The form of the standard extinction curve depends on the composition of the interstellar medium, which varies from galaxy to galaxy. In the Local Group, the best-determined extinction curves are those of the Milky Way, the Small Magellanic Cloud (SMC) and the Large Magellanic Cloud (LMC).

In the LMC, there is significant variation in the characteristics of the ultraviolet extinction with a weaker 2175 Å bump and stronger far-UV extinction in the region associated with the LMC2 supershell (near the 30 Doradus starbursting region) than seen elsewhere in the LMC and in the Milky Way. In the SMC, more extreme variation is seen with no 2175 Å bump and very strong far-UV extinction in the star forming Bar and fairly normal ultraviolet extinction seen in the more quiescent Wing.
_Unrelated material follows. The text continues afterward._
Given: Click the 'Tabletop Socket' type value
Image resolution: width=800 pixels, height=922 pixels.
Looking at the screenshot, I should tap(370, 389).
This gives clues as to the composition of the interstellar medium in the various galaxies. Previously, the different average extinction curves in the Milky Way, LMC, and SMC were thought to be the result of the different metallicities of the three galaxies: the LMC's metallicity is about 40% of that of the Milky Way, while the SMC's is about 10%. Finding extinction curves in both the LMC and SMC which are similar to those found in the Milky Way and finding extinction curves in the Milky Way that look more like those found in the LMC2 supershell of the LMC and in the SMC Bar has given rise to a new interpretation. The variations in the curves seen in the Magellanic Clouds and Milky Way may instead be caused by processing of the dust grains by nearby star formation. This interpretation is supported by work in starburst galaxies (which are undergoing intense star formation episodes) which shows that their dust lacks the 2175 Å bump.

==Atmospheric extinction==
Atmospheric extinction gives the rising or setting Sun an orange hue and varies with location and altitude. Astronomical observatories generally are able to characterise the local extinction curve very accurately, to allow observations to be corrected for the effect. Nevertheless, the atmosphere is completely opaque to many wavelengths requiring the use of satellites to make observations.

This extinction has three main components: Rayleigh scattering by air molecules, scattering by particulates, and molecular absorption. Molecular absorption is often referred to as telluric absorption, as it is caused by the Earth (telluric is a synonym for terrestrial). The most important sources of telluric absorption are molecular oxygen and ozone, which strongly absorb radiation near ultraviolet, and water, which strongly absorbs infrared.

The amount of such extinction is lowest at the observer's zenith and highest near the horizon. A given star, preferably at solar opposition, reaches its greatest celestial altitude and optimal time for observation when the star is near the local meridian around solar midnight and if the star has a favorable declination (i.e., similar to the observer's latitude); thus, the seasonal time due to axial tilt is key. Extinction is approximated by multiplying the standard atmospheric extinction curve (plotted against each wavelength) by the mean air mass calculated over the duration of the observation. A dry atmosphere reduces infrared extinction significantly.